Una stagione 2024 difficile
Le aspettative erano alte, tanto che molti lo vedevano come una potenziale sorpresa per il 2024. Tuttavia, un grave incidente durante un test privato a Portimão, in cui ha perso il controllo della Panigale, ha compromesso i primi mesi della stagione. Solo al quinto GP dell’anno Morbidelli è riuscito a conquistare i primi punti, ma la sua forma è rimasta altalenante. Un terzo posto nel primo sprint di Misano è stato il miglior risultato della stagione, molto distante dalle 32 presenze sul podio del compagno di squadra Jorge Martin. Nonostante ciò, è riuscito a chiudere al nono posto nella classifica generale, grazie anche al ritiro anticipato di Fabio Di Giannantonio.

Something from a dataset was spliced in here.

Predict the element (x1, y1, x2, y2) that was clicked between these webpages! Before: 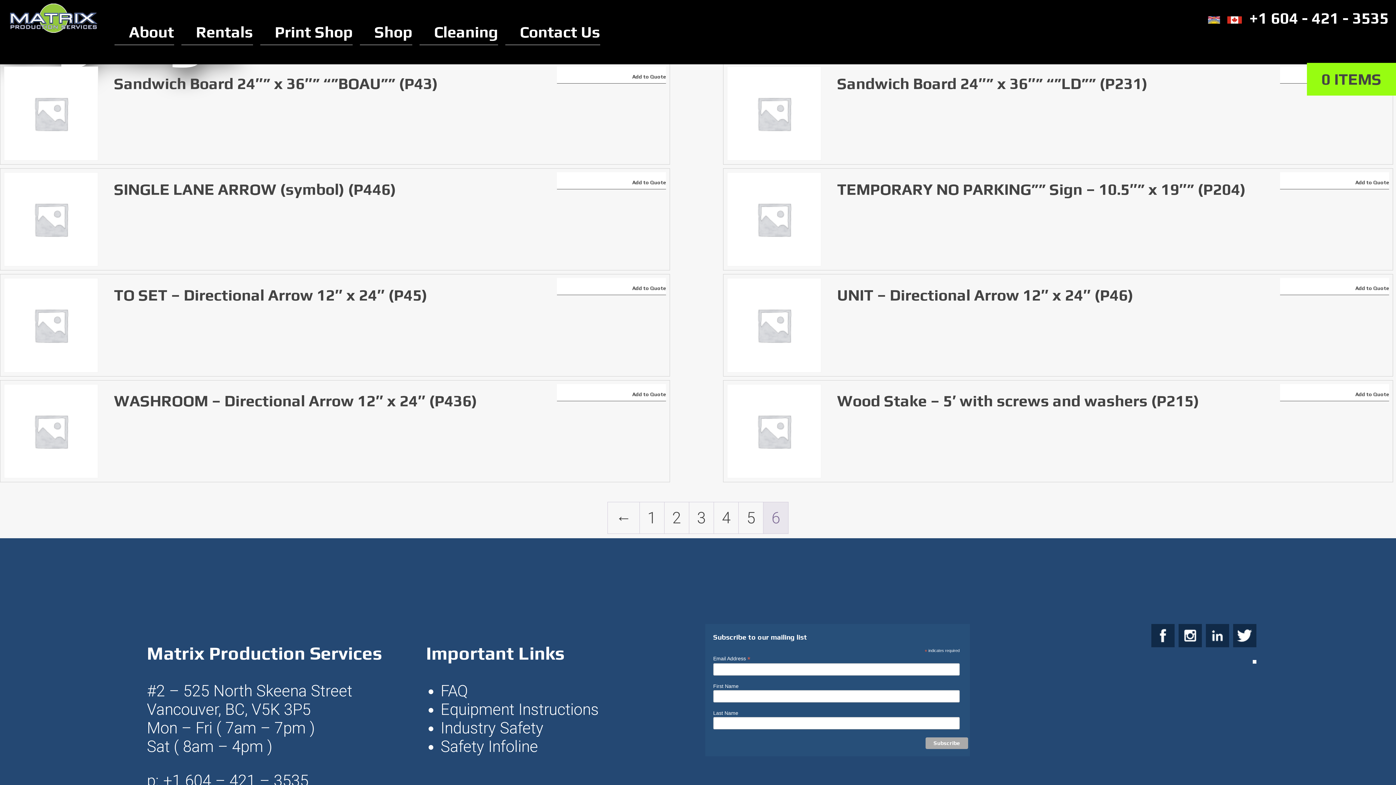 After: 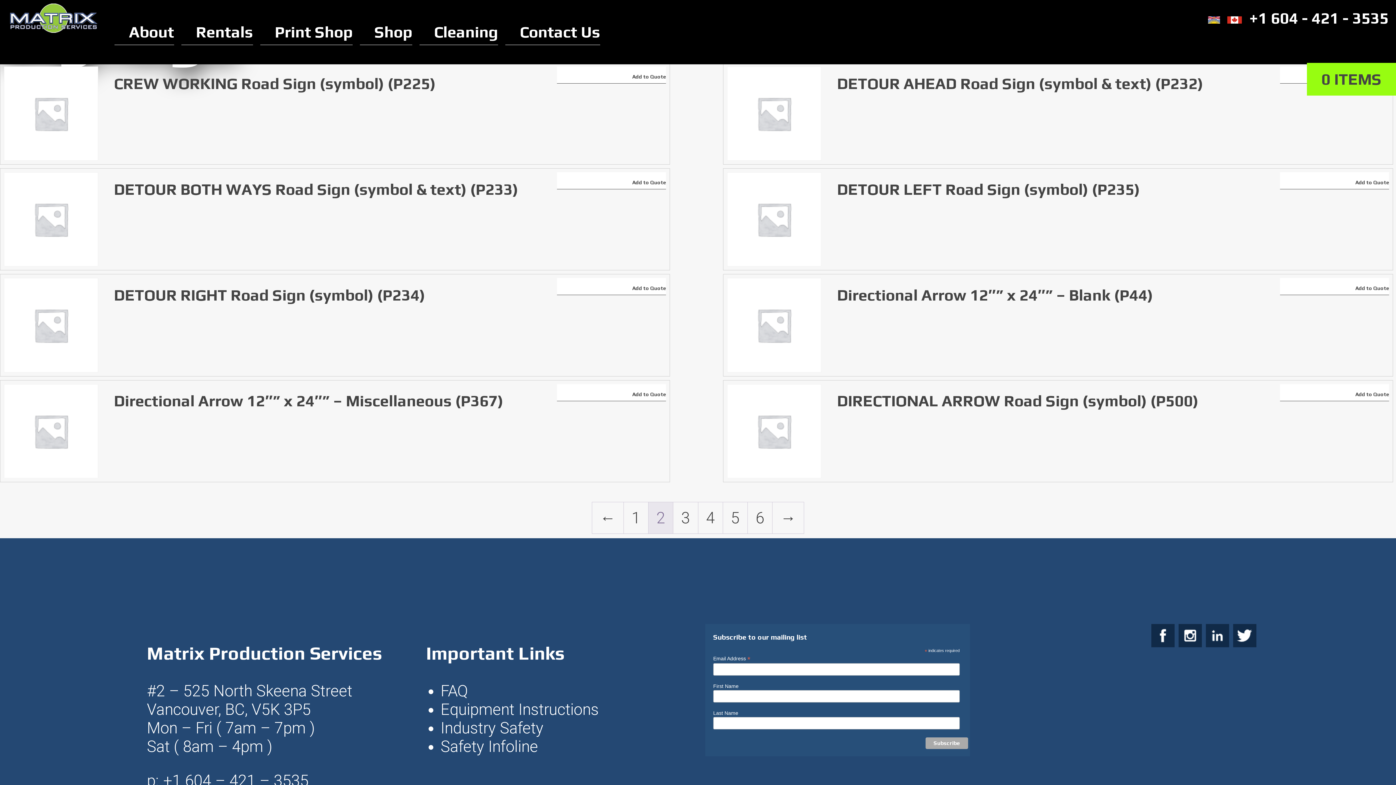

Il futuro incerto con VR46
Quando si è diffusa la notizia della separazione tra Pramac e Ducati, Morbidelli ha dovuto cercare un'alternativa. Grazie al sostegno della VR46 Academy, il pilota è riuscito a garantirsi un posto nel team VR46, dopo la partenza di Marco Bezzecchi verso Aprilia. Tuttavia, il contratto firmato è chiaro: un solo anno di durata, senza upgrade tecnici significativi. Morbidelli continuerà a gareggiare con la stessa specifica della Ducati 2024.
Tutto o niente nel 2025
Per Morbidelli, la stagione 2025 rappresenta un bivio. Senza risultati convincenti, il rinnovo del contratto appare improbabile. Carmelo Ezpeleta, CEO di Dorna, ha già espresso in passato il desiderio di lasciare spazio in MotoGP ai giovani talenti, criticando la presenza di piloti mediocri nella classe regina. Con pochi contratti in scadenza per il 2026, la competizione per un posto in MotoGP sarà feroce, e tutti gli occhi saranno puntati su VR46.
Per il pilota romano, l'obiettivo è chiaro: dimostrare di meritare il posto in griglia, magari ritrovando quella brillantezza che lo aveva portato sul podio mondiale nel 2020. Il 2025 sarà una stagione da tutto o niente.